What is expected: Copy out these records word for word, every line, with nothing added or left out.

Dataset excerpts:
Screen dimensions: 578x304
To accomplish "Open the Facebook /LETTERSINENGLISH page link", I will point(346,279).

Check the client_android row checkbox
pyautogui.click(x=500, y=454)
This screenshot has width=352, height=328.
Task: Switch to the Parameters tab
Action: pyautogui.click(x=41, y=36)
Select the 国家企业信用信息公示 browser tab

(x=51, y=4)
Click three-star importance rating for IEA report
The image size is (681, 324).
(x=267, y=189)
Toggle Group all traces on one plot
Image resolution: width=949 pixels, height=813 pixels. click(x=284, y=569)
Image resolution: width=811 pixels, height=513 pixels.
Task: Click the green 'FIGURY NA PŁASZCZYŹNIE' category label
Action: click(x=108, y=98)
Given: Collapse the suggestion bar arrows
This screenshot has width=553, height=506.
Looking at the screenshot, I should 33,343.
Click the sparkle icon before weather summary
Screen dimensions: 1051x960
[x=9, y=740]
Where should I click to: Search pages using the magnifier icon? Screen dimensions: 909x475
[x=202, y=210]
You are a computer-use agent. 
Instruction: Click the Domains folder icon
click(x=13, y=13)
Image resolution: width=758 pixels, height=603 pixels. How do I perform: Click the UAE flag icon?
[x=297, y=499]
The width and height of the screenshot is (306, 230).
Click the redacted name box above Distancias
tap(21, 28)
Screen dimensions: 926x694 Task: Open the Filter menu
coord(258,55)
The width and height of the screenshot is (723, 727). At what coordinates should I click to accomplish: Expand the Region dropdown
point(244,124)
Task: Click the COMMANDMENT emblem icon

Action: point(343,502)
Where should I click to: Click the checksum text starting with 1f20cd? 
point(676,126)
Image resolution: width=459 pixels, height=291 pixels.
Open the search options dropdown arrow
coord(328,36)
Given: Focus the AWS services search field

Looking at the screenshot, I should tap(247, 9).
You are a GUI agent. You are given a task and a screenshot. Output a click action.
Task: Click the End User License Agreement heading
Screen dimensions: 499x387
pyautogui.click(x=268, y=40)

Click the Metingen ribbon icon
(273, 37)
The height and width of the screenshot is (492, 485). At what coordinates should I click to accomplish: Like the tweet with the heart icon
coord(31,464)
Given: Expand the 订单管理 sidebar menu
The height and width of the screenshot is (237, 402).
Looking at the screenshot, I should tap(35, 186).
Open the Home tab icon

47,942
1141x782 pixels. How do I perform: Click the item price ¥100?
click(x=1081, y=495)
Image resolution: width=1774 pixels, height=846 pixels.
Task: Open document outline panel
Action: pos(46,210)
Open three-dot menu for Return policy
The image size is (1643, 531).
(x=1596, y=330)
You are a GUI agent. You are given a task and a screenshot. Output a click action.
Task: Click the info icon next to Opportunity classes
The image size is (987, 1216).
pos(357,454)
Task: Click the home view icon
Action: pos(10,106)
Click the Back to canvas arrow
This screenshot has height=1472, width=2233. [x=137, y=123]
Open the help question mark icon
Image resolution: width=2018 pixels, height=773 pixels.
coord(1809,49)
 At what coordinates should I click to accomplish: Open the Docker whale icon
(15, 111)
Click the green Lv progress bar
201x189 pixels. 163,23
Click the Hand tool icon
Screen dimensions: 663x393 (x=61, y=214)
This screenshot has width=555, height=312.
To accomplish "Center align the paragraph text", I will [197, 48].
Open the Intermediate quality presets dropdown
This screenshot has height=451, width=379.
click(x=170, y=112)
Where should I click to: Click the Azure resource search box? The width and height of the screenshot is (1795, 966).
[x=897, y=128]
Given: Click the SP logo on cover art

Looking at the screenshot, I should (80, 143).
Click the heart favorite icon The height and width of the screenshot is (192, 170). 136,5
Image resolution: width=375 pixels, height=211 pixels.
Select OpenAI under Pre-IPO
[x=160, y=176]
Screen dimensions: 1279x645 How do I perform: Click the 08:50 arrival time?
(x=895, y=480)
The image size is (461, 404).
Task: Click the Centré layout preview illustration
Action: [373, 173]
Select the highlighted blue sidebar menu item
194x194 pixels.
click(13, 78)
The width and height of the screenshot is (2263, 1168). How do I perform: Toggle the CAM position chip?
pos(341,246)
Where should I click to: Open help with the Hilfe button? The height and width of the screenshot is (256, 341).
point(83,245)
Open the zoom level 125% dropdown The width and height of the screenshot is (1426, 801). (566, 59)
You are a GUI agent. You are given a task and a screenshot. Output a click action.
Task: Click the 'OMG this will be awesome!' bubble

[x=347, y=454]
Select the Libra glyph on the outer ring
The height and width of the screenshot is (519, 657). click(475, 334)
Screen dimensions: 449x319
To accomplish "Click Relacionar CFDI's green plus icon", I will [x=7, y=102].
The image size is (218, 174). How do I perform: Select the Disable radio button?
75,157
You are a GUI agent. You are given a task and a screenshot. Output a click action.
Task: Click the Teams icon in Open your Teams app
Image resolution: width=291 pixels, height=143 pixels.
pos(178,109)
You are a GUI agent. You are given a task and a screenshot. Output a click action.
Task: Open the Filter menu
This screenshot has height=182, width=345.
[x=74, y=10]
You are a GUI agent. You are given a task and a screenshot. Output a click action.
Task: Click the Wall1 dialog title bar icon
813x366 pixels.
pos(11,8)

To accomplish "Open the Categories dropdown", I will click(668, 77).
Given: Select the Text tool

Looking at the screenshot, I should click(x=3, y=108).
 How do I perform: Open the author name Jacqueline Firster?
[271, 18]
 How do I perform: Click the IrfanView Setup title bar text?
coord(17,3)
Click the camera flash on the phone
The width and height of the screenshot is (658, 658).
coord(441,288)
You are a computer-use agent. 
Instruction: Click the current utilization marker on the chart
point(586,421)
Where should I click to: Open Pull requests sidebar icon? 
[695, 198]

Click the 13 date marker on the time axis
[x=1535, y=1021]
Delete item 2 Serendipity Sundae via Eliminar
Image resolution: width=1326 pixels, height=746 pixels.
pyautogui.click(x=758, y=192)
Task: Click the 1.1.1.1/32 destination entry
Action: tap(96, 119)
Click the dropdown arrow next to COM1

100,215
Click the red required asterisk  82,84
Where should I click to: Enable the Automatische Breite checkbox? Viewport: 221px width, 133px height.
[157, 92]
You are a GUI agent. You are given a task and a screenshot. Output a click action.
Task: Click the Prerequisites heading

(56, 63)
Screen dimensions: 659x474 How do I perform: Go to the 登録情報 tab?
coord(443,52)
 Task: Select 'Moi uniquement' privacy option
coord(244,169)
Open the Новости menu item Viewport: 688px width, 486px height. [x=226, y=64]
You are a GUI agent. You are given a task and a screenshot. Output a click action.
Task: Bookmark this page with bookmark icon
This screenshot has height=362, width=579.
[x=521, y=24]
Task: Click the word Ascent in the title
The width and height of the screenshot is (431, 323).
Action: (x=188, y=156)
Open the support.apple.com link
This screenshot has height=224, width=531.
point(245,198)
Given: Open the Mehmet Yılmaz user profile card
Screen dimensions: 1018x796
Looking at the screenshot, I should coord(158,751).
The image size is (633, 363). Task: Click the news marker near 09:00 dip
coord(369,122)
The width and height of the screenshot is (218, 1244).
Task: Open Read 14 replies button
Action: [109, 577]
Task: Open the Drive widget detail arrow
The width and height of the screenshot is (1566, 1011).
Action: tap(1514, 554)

Answer for this exercise:
Screen dimensions: 578x304
To accomplish "Open the Facebook /LETTERSINENGLISH page link", I will point(346,279).

Check the client_android row checkbox
pyautogui.click(x=500, y=454)
This screenshot has width=352, height=328.
Task: Switch to the Parameters tab
Action: pyautogui.click(x=41, y=36)
Select the 国家企业信用信息公示 browser tab

(x=51, y=4)
Click three-star importance rating for IEA report
The image size is (681, 324).
(x=267, y=189)
Toggle Group all traces on one plot
Image resolution: width=949 pixels, height=813 pixels. click(x=284, y=569)
Image resolution: width=811 pixels, height=513 pixels.
Task: Click the green 'FIGURY NA PŁASZCZYŹNIE' category label
Action: click(x=108, y=98)
Given: Collapse the suggestion bar arrows
This screenshot has width=553, height=506.
Looking at the screenshot, I should 33,343.
Click the sparkle icon before weather summary
Screen dimensions: 1051x960
[x=9, y=740]
Where should I click to: Search pages using the magnifier icon? Screen dimensions: 909x475
[x=202, y=210]
You are a computer-use agent. 
Instruction: Click the Domains folder icon
click(x=13, y=13)
Image resolution: width=758 pixels, height=603 pixels. How do I perform: Click the UAE flag icon?
[x=297, y=499]
The width and height of the screenshot is (306, 230).
Click the redacted name box above Distancias
tap(21, 28)
Screen dimensions: 926x694 Task: Open the Filter menu
coord(258,55)
The width and height of the screenshot is (723, 727). At what coordinates should I click to accomplish: Expand the Region dropdown
point(244,124)
Task: Click the COMMANDMENT emblem icon

Action: point(343,502)
Where should I click to: Click the checksum text starting with 1f20cd? 
point(676,126)
Image resolution: width=459 pixels, height=291 pixels.
Open the search options dropdown arrow
coord(328,36)
Given: Focus the AWS services search field

Looking at the screenshot, I should tap(247, 9).
You are a GUI agent. You are given a task and a screenshot. Output a click action.
Task: Click the End User License Agreement heading
Screen dimensions: 499x387
pyautogui.click(x=268, y=40)

Click the Metingen ribbon icon
(273, 37)
The height and width of the screenshot is (492, 485). At what coordinates should I click to accomplish: Like the tweet with the heart icon
coord(31,464)
Given: Expand the 订单管理 sidebar menu
The height and width of the screenshot is (237, 402).
Looking at the screenshot, I should tap(35, 186).
Open the Home tab icon

47,942
1141x782 pixels. How do I perform: Click the item price ¥100?
click(x=1081, y=495)
Image resolution: width=1774 pixels, height=846 pixels.
Task: Open document outline panel
Action: pos(46,210)
Open three-dot menu for Return policy
The image size is (1643, 531).
(x=1596, y=330)
You are a GUI agent. You are given a task and a screenshot. Output a click action.
Task: Click the info icon next to Opportunity classes
The image size is (987, 1216).
pos(357,454)
Task: Click the home view icon
Action: pos(10,106)
Click the Back to canvas arrow
This screenshot has height=1472, width=2233. [x=137, y=123]
Open the help question mark icon
Image resolution: width=2018 pixels, height=773 pixels.
coord(1809,49)
 At what coordinates should I click to accomplish: Open the Docker whale icon
(15, 111)
Click the green Lv progress bar
201x189 pixels. 163,23
Click the Hand tool icon
Screen dimensions: 663x393 (x=61, y=214)
This screenshot has width=555, height=312.
To accomplish "Center align the paragraph text", I will [197, 48].
Open the Intermediate quality presets dropdown
This screenshot has height=451, width=379.
click(x=170, y=112)
Where should I click to: Click the Azure resource search box? The width and height of the screenshot is (1795, 966).
[x=897, y=128]
Given: Click the SP logo on cover art

Looking at the screenshot, I should (80, 143).
Click the heart favorite icon The height and width of the screenshot is (192, 170). 136,5
Image resolution: width=375 pixels, height=211 pixels.
Select OpenAI under Pre-IPO
[x=160, y=176]
Screen dimensions: 1279x645 How do I perform: Click the 08:50 arrival time?
(x=895, y=480)
The image size is (461, 404).
Task: Click the Centré layout preview illustration
Action: [373, 173]
Select the highlighted blue sidebar menu item
194x194 pixels.
click(13, 78)
The width and height of the screenshot is (2263, 1168). How do I perform: Toggle the CAM position chip?
pos(341,246)
Where should I click to: Open help with the Hilfe button? The height and width of the screenshot is (256, 341).
point(83,245)
Open the zoom level 125% dropdown The width and height of the screenshot is (1426, 801). (566, 59)
You are a GUI agent. You are given a task and a screenshot. Output a click action.
Task: Click the 'OMG this will be awesome!' bubble

[x=347, y=454]
Select the Libra glyph on the outer ring
The height and width of the screenshot is (519, 657). click(475, 334)
Screen dimensions: 449x319
To accomplish "Click Relacionar CFDI's green plus icon", I will [x=7, y=102].
The image size is (218, 174). How do I perform: Select the Disable radio button?
75,157
You are a GUI agent. You are given a task and a screenshot. Output a click action.
Task: Click the Teams icon in Open your Teams app
Image resolution: width=291 pixels, height=143 pixels.
pos(178,109)
You are a GUI agent. You are given a task and a screenshot. Output a click action.
Task: Open the Filter menu
This screenshot has height=182, width=345.
[x=74, y=10]
You are a GUI agent. You are given a task and a screenshot. Output a click action.
Task: Click the Wall1 dialog title bar icon
813x366 pixels.
pos(11,8)

To accomplish "Open the Categories dropdown", I will click(668, 77).
Given: Select the Text tool

Looking at the screenshot, I should click(x=3, y=108).
 How do I perform: Open the author name Jacqueline Firster?
[271, 18]
 How do I perform: Click the IrfanView Setup title bar text?
coord(17,3)
Click the camera flash on the phone
The width and height of the screenshot is (658, 658).
coord(441,288)
You are a computer-use agent. 
Instruction: Click the current utilization marker on the chart
point(586,421)
Where should I click to: Open Pull requests sidebar icon? 
[695, 198]

Click the 13 date marker on the time axis
[x=1535, y=1021]
Delete item 2 Serendipity Sundae via Eliminar
Image resolution: width=1326 pixels, height=746 pixels.
pyautogui.click(x=758, y=192)
Task: Click the 1.1.1.1/32 destination entry
Action: tap(96, 119)
Click the dropdown arrow next to COM1

100,215
Click the red required asterisk  82,84
Where should I click to: Enable the Automatische Breite checkbox? Viewport: 221px width, 133px height.
[157, 92]
You are a GUI agent. You are given a task and a screenshot. Output a click action.
Task: Click the Prerequisites heading

(56, 63)
Screen dimensions: 659x474 How do I perform: Go to the 登録情報 tab?
coord(443,52)
 Task: Select 'Moi uniquement' privacy option
coord(244,169)
Open the Новости menu item Viewport: 688px width, 486px height. [x=226, y=64]
You are a GUI agent. You are given a task and a screenshot. Output a click action.
Task: Bookmark this page with bookmark icon
This screenshot has height=362, width=579.
[x=521, y=24]
Task: Click the word Ascent in the title
The width and height of the screenshot is (431, 323).
Action: (x=188, y=156)
Open the support.apple.com link
This screenshot has height=224, width=531.
point(245,198)
Given: Open the Mehmet Yılmaz user profile card
Screen dimensions: 1018x796
Looking at the screenshot, I should coord(158,751).
The image size is (633, 363). Task: Click the news marker near 09:00 dip
coord(369,122)
The width and height of the screenshot is (218, 1244).
Task: Open Read 14 replies button
Action: [109, 577]
Task: Open the Drive widget detail arrow
The width and height of the screenshot is (1566, 1011).
Action: tap(1514, 554)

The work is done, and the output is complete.